La prensa, los políticos, la policía y la justicia están cruzándose responsabilidades sobre la actual realidad de las drogas, su incidencia en la vida de las sociedades y la presunción de que a mediano o largo plazo entraremos a un mundo desconocido.
Casi nadie duda a esta altura que la guerra contra el narcotráfico está perdida, pero resignarse sería aceptar que un día todos seremos consumidores. La comparación con el consumo del alcohol es más o menos válida pero tiene sus parecidos. En los apenas 13 años que duró la prohibición de comercializar bebidas alcohólicas en los años 20 de Estados Unidos, miles de operativos dejaron muertos, decomisos, corrupción y daños irreparables porque la llamada Ley Seca no pudo evitar la demanda de los consumidores. Tomando aquel ejemplo se supone que legalizando las drogas se eliminará la violencia, pero no la demanda que prácticamente se extiende a todo el mundo. Y si así fuera, y un día irrumpiera la legalización los delincuentes de hoy serán los empresarios del mañana porque en definitiva el negocio está en fabricar el producto y luego intervenir en las sucesivas etapas de la comercialización. Los nietos de los delincuentes de la ley seca, pasaron a ser caballeros de empresas multimillonarias y hasta uno de ellos presidente de los Estados Unidos nada menos. Los alambiques escondidos en bodegas protegidas por las ametralladoras de 1920, han dado paso a las más prestigiosas compañías fabricantes de las maltas y lo que nuestros bisabuelos hacían para acceder a un litro de licor hoy pasó a ser una compra normal. Es más: hasta nos enorgullecemos cuando alguien nos elogia el color de la etiqueta en la botella.
¿Será entonces que mañana los bisnietos de los despreciables narcos de hoy convidarán a sus visitas con el polvo blanco o un poco de la cotizada hierba? Ahora nos parece hasta de mal gusto decirlo, pero todo es cosa de pensar con la perspectiva del tiempo. Simplemente retrocedamos la memoria algunos lustros cuando aparecieron las primeras noticias de la marihuana y la identificación de los fumadores como verdaderos indeseables.

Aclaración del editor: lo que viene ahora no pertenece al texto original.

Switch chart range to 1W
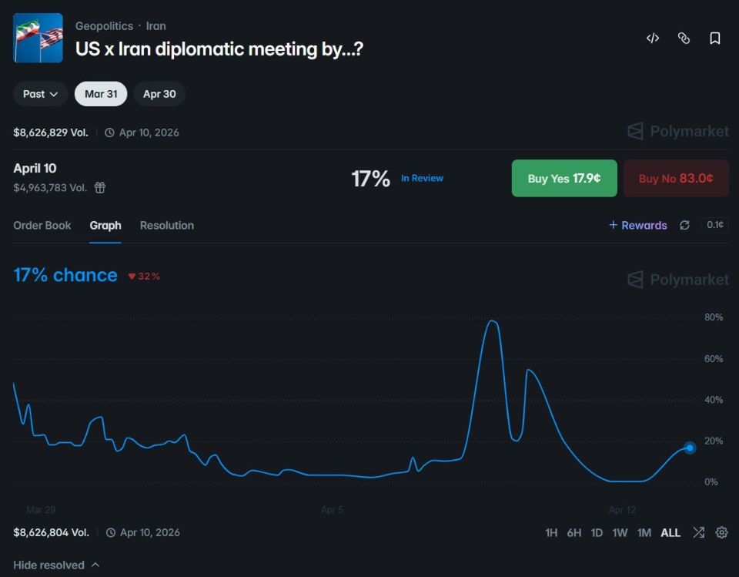Viewport: 739px width, 577px height. pos(620,532)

Ahora bien, mientras la guerra se libra y todavía no se vislumbra un ganador analicemos las razones por las cuales resulta tan difícil desbaratar las organizaciones criminales. En primer lugar, creemos, es precisamente porque en su defensa utilizan una violencia que es privativa de unos pocos. La estructura cerebral de cualquiera de nosotros nos impide matar, asaltar y robar porque venimos formados desde nuestra primera infancia.
En segundo lugar porque el dinero corrompe. Así lo muestran las películas idénticas de la realidad donde un policía al momento de dar con el paradero de un capo narco debe elegir entre la medallita, que a lo mejor la recibe un superior, o una suma que jamás imaginó porque para el delincuente a punto de caer el dinero deja de tener valor.
Mientras esto ocurre debemos preguntarnos quién gana y quién pierde en esto del narcotráfico. El gran dinero lo ponen los habitantes de otros países que reclaman el producto, pero los que ganan son los países que se benefician con el lavado, expresado en edificios, inversiones, grandes negocios y reparto de ganancias grandes, medianas y pequeñas a lo largo de la cadena. Es triste pero real, está ocurriendo y nadie puede taparse los ojos ensayando frases hechas. De modo que atrapar a Marset y encarcelarlo no terminará con el problema sino que lo agravará. En busca del mercado (que seguirá existiendo) seguramente aparecerán 10 o 20 bandas dispuestas a matarse para quedarse con el negocio. Posiblemente a los gobiernos les convenga tener un solo problema en lugar de varios y allí puede estar la explicación de por qué no se cierran algunas bocas de venta que se sabe funcionan todos los días. El ministro Heber dijo horas atrás que “nosotros fuimos los que le dimos a Bolivia los datos de donde se encontraba Marset para que pudieran detenerlo” pero Marset terminó dirigiendo sus amenazas a los medios de comunicación. ¿Raro no?